Sanders’ hold will not stop the Gensler nomination, because Congress and the president, recognizing the nation’s mood, want to give Wall Street whatever it wants to make the stock market go up. And Gensler is a reassuring figure to the moguls of finance…
Wow. If, after all that has happened in the last few weeks, Congress and President Obama still think the American people are wanting to give Wall Street whatever it wants to make the stock market go up, then they have not been paying attention and we are all in deep, deep trouble.
Thank you Senator Sanders for your efforts to block Mr. Gensler from heading the CFTC. I am desperately hoping and praying your hold sticks.
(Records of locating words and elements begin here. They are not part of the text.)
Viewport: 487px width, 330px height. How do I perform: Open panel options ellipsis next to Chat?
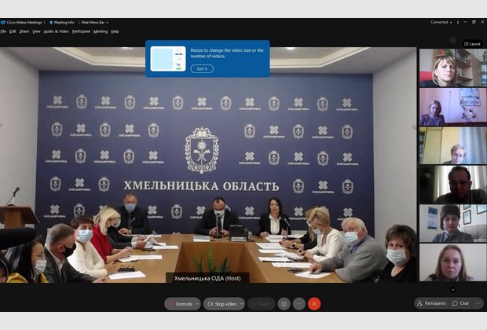coord(478,303)
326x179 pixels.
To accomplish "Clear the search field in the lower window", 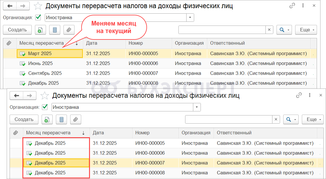I will click(x=276, y=119).
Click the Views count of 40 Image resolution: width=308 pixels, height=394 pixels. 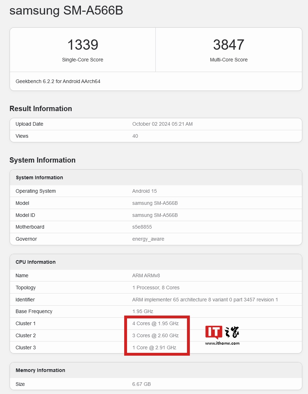click(x=135, y=136)
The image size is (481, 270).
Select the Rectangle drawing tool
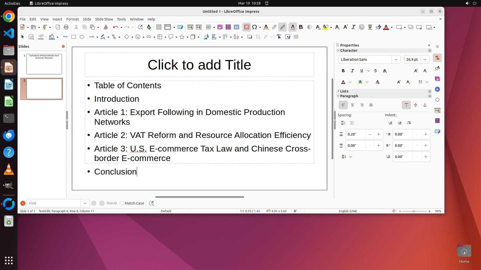tap(73, 37)
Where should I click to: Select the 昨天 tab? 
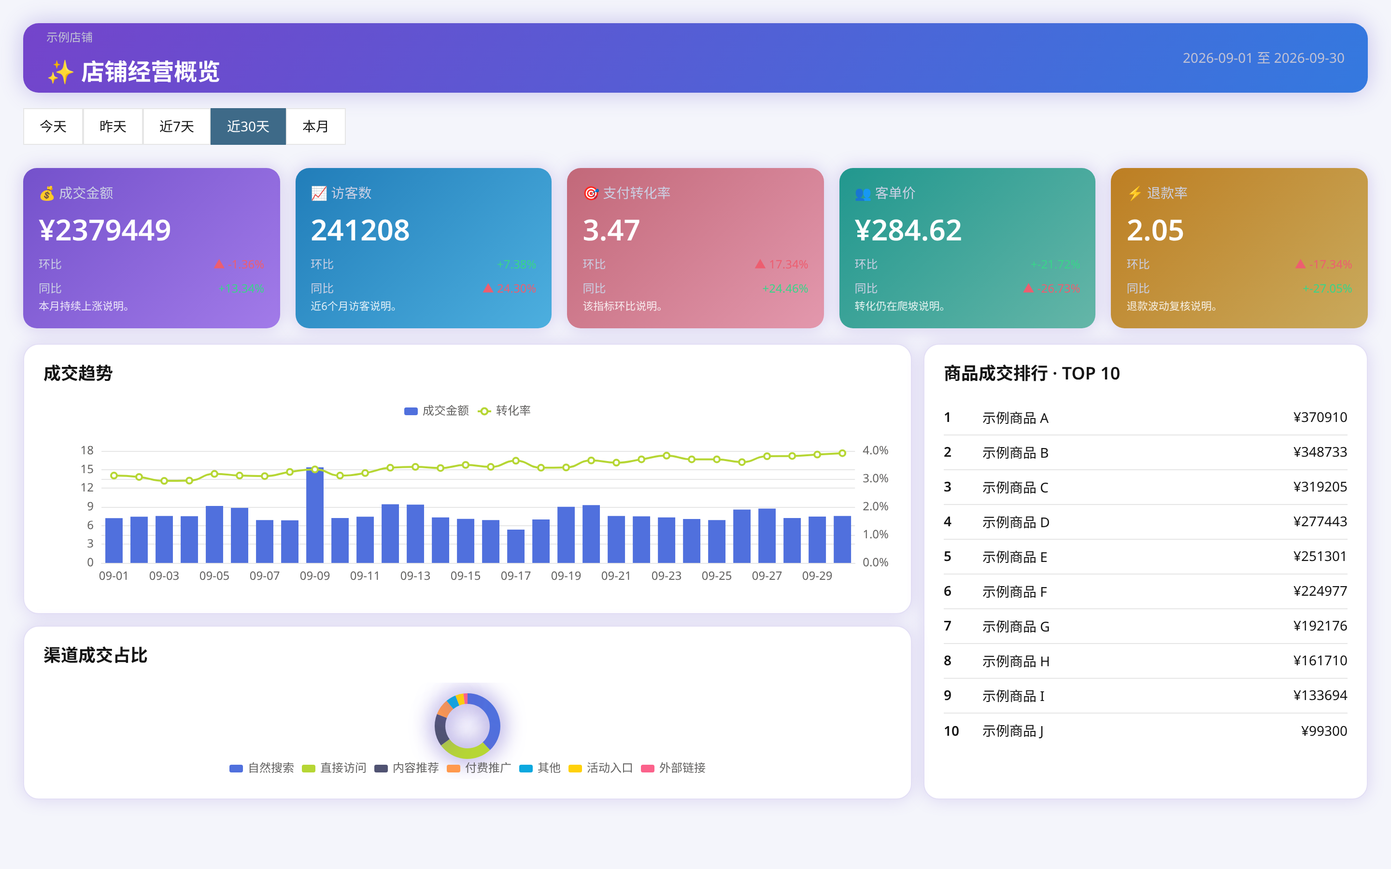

And hoping against hope, that your actions will motivate a few more Senate government employees to have the courage to stand up and do their job. Because if you want to know the truth, the American people are not that into Wall Street any more. We lost what we had and can’t afford to lose what little is left. So maybe it’s time you all let Wall Street take a beating just like the one rest of us got.
And if any of you readers can spare the time – please let Senator Sanders know you appreciate his efforts.